I had thought of forcing epoxy putty into the existing screw holes and drilling for new self-taps but as I can't get to the inside of the cross member to form the putty over on the inside, the fix wouldn't last long either. Glue wouldn't be effective because of the fibrous nature of the insulation.

The snag is that there is lots of vibration and lots of airflow. Not good for a simple fix.

Any ideas?

HyFy

PS I had thought to fibre-glass some flat hooks to hold the insulation in place but wondered for how long we would be inhaling the resin fumes!!


----------



## Pudsey_Bear (Sep 25, 2008)

Could you glass some 25 PSE wood up to give you some meat to screw into, perhaps using those beige clamps for the Truma blown air heating pipes,










or maybe even just glass a few of those in direct, as they have a decent size base to them, you'd need to support them of course until the resin cured.


----------



## emjaiuk (Jun 3, 2005)

I'd screw AND glue a strip of plastic or metal to the bodywork immediately in front of the insulation, clamping the insulation down. Similar to the way a carpet gripper works between a solid floor and carpet. That should divert the airflow away from the gap between the insulation and the bodywork.

Best of luck

Malcolm


----------



## Pudsey_Bear (Sep 25, 2008)

Bugger, I completely misread the OP, sorry, other things on my mind, I thought ducting for some reason was the problem.

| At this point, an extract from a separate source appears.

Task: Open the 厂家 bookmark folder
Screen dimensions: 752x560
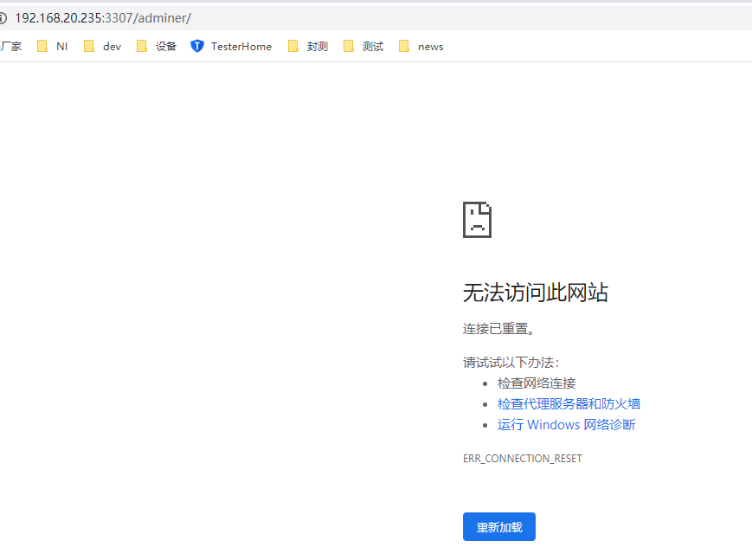Action: pos(10,47)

I'd find some method of closing the gap, perhaps wedges or short sticks to hold it closed and doing it in sections, get some strips of glass fibre matt well soaked in resin & close it up, let those go off which will then hold it together while you do the same to the remaining parts, bad design by the sound of it.

It'll look a bit odd, so maybe get some matt black brush paint to make it look better once it gone off, if possible leave it until you get home and not going to be using it for a while to get rid of the resin smell.


----------



## Jean-Luc (Jul 21, 2005)

Think of the standard vehicle cab, now think of the bit between the front of the standard dash, the bit between the bottom of the windscreen and where the standard bonnet closes (the bit where the original windscreen wiper spindles would have come through).

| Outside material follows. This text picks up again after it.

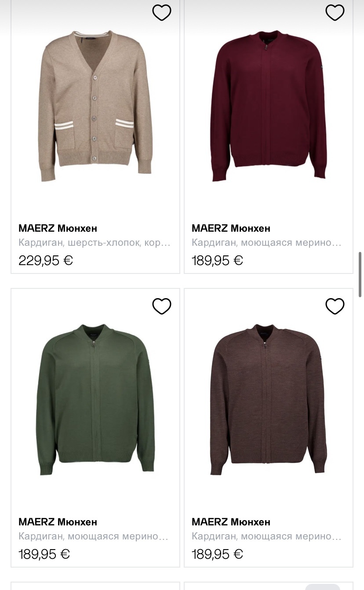364x590 pixels.
Task: Click the description text under burgundy cardigan
Action: pos(266,243)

In an A class it is to this few inches that the underside of the extended dash is fixed to. The configuration is usually a return fibreglass section from the bottom of the windscreen ope which is fixed to the metal bit mentioned above, this is then covered/trimmed off by the visible dash extension which extends beyond the vehicle original dash to the bottom of the A Class windscreen.
It has been know for this fixing to come adrift, symptoms are movement/vibration between the vehicle dash and in your case the Pilote dash extension, also this parting of company opens up a clear passage for under-bonnet air/fumes to pass straight into the cab area.

First thing to do is remove the A Class dash extension, this should expose the joint underneath between the Pilote section coming back from the bottom of the windscreen and the original vehicle bit, check the fastenings and you may be able to see the gap mentioned.

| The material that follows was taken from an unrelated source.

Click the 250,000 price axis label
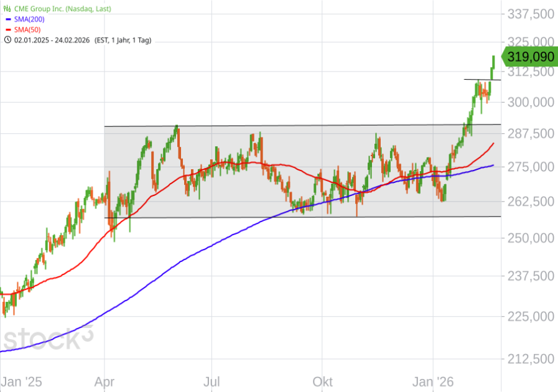Viewport: 558px width, 392px height. tap(530, 238)
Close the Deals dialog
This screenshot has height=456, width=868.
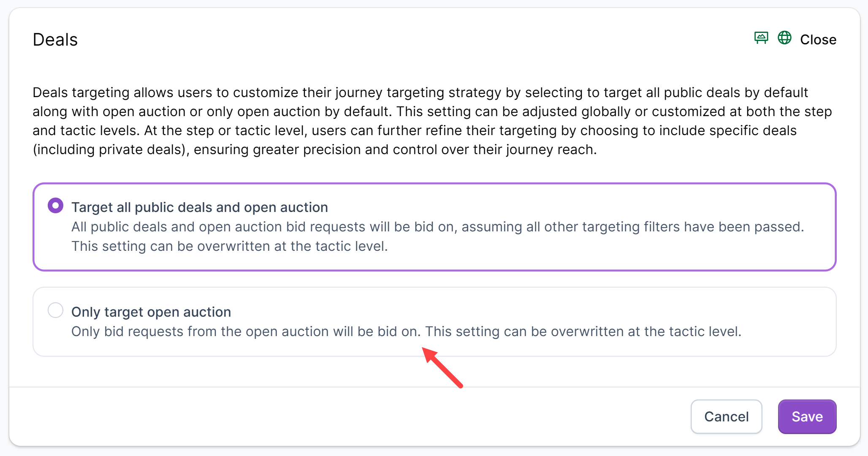(818, 40)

If this is your underlying issue it's a matter of redoing the fixings, if access permits a row of nuts & bolts is better than screws. 
If this is your problem the movements/vibrations you mention should be cured and the insulation should remain in place.

If the mechanical joint between the two sections is ok no draft should be able to get through, the insulation is primarily to deaden sound and heat/cold transmission between the engine compartment and the cab through the bulkhead which should be effectively preventing airflow between both areas.


----------



## HyFy (Dec 26, 2010)

Merci bien Jean-Luc.

I have to say that I hadn't thought of going at it from above but I now will. It seems to best option for a permanent job.

But the other suggestions of fibre-glassing fixings also are very viable and for which suggestions - thanks. If the "Top down" doesn't work I will be out with the resin and matting...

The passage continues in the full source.